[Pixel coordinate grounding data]
------------------------------

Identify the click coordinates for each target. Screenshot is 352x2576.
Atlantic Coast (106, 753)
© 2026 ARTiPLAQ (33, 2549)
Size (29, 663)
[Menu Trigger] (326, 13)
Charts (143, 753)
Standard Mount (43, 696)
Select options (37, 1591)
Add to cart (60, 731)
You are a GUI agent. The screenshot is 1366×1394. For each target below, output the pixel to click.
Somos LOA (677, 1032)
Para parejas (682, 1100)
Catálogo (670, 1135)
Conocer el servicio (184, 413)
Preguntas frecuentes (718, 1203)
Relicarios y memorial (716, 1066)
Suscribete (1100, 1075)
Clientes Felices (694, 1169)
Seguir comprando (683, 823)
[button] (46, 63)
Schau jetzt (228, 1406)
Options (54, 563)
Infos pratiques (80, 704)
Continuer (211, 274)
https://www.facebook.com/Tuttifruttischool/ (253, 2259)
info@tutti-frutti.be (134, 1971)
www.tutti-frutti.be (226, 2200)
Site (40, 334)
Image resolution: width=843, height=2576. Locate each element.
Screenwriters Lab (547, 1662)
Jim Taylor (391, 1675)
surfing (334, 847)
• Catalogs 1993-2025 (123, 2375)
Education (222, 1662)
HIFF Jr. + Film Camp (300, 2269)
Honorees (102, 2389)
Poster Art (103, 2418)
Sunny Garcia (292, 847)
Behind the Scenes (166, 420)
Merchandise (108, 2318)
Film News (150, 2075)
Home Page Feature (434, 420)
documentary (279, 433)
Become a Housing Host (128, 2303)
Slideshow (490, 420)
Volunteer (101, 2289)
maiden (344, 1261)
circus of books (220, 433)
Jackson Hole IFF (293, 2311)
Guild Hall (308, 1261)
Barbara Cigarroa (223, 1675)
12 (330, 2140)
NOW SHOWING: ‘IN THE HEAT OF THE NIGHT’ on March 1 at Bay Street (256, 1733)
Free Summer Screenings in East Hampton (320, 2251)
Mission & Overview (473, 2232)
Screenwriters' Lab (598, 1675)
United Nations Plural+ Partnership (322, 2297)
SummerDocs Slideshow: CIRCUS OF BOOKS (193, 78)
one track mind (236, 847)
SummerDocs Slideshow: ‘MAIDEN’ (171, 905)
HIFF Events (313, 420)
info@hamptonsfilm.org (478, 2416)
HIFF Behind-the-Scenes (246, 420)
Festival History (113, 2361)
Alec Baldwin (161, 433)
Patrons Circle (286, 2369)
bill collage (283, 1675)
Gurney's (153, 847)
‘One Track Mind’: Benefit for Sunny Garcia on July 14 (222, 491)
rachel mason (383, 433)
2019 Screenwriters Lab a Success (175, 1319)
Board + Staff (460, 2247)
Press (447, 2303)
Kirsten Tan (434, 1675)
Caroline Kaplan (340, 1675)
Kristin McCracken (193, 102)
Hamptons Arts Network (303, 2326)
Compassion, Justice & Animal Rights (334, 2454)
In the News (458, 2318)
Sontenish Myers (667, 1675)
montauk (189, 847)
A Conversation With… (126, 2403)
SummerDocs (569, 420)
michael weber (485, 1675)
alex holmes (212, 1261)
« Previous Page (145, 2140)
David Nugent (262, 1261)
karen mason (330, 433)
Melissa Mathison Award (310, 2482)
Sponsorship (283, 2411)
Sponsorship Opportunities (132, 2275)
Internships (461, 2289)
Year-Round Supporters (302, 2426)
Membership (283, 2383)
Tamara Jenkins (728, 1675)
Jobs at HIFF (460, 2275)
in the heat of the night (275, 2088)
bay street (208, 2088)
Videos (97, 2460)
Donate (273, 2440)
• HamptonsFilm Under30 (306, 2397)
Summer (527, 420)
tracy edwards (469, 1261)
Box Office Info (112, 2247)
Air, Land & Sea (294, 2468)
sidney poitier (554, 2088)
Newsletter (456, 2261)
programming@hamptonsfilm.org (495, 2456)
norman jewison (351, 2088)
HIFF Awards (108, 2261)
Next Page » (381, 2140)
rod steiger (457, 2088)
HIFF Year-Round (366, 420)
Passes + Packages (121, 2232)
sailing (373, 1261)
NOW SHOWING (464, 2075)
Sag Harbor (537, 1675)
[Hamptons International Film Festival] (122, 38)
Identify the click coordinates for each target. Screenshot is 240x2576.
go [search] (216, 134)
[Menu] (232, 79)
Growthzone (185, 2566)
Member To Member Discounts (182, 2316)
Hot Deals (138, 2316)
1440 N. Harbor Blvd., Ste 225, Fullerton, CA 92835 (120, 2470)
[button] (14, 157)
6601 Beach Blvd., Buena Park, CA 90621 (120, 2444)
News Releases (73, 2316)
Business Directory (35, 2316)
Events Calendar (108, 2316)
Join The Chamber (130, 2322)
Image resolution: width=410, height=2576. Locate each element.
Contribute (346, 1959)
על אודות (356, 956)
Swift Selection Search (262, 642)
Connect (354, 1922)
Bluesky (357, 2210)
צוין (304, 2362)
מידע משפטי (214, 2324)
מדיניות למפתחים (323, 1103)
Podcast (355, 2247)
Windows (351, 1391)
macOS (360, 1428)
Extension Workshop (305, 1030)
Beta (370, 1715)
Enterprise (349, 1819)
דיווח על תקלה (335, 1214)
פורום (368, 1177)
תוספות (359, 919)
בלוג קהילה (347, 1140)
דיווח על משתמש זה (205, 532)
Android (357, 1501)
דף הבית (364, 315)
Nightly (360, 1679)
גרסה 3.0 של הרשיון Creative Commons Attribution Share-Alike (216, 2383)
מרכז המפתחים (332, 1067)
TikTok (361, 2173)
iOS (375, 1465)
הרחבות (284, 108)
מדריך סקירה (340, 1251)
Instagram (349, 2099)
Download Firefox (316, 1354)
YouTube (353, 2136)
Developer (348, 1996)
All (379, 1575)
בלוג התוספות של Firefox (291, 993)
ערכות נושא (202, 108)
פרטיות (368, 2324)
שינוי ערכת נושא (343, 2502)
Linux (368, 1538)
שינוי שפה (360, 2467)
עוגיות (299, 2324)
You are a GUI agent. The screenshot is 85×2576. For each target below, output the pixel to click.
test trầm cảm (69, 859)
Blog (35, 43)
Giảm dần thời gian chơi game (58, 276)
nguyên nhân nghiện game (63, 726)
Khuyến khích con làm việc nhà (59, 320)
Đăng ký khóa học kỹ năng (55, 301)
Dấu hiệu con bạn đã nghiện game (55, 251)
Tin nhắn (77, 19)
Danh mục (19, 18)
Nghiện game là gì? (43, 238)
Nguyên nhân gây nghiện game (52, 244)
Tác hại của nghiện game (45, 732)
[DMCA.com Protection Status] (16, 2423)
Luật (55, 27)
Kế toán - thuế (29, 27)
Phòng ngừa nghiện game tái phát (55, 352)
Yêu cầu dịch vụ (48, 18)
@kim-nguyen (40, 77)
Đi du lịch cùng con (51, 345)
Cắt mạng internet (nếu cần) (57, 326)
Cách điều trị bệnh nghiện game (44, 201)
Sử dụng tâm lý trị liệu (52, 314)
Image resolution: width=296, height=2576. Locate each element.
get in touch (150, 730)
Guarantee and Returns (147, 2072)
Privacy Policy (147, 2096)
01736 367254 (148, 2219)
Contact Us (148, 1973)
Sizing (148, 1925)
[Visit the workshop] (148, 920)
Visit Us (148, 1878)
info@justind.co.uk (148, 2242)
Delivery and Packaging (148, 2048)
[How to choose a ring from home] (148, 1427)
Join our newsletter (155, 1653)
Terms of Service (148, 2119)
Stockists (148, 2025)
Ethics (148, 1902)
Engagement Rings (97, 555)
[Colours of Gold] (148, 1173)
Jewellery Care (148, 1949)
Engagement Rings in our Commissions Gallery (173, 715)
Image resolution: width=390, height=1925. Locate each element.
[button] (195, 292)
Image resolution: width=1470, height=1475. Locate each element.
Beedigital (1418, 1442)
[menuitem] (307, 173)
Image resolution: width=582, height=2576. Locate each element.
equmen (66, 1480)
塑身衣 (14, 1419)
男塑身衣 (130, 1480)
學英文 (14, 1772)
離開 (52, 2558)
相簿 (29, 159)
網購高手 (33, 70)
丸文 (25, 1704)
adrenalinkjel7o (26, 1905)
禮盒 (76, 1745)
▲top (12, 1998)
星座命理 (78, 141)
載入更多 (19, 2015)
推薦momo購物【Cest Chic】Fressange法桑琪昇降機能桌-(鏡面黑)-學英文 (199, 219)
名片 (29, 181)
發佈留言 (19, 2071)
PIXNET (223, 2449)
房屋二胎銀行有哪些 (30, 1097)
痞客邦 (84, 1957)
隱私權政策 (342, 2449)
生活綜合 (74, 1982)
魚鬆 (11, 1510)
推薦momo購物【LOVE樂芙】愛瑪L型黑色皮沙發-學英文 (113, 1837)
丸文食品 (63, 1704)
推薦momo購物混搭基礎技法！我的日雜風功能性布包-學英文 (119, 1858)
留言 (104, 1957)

------------------------------

■ Aim of the exercise:
Count how many lines above include the word "Page" and answer with that figure only.

■ Answer space:
3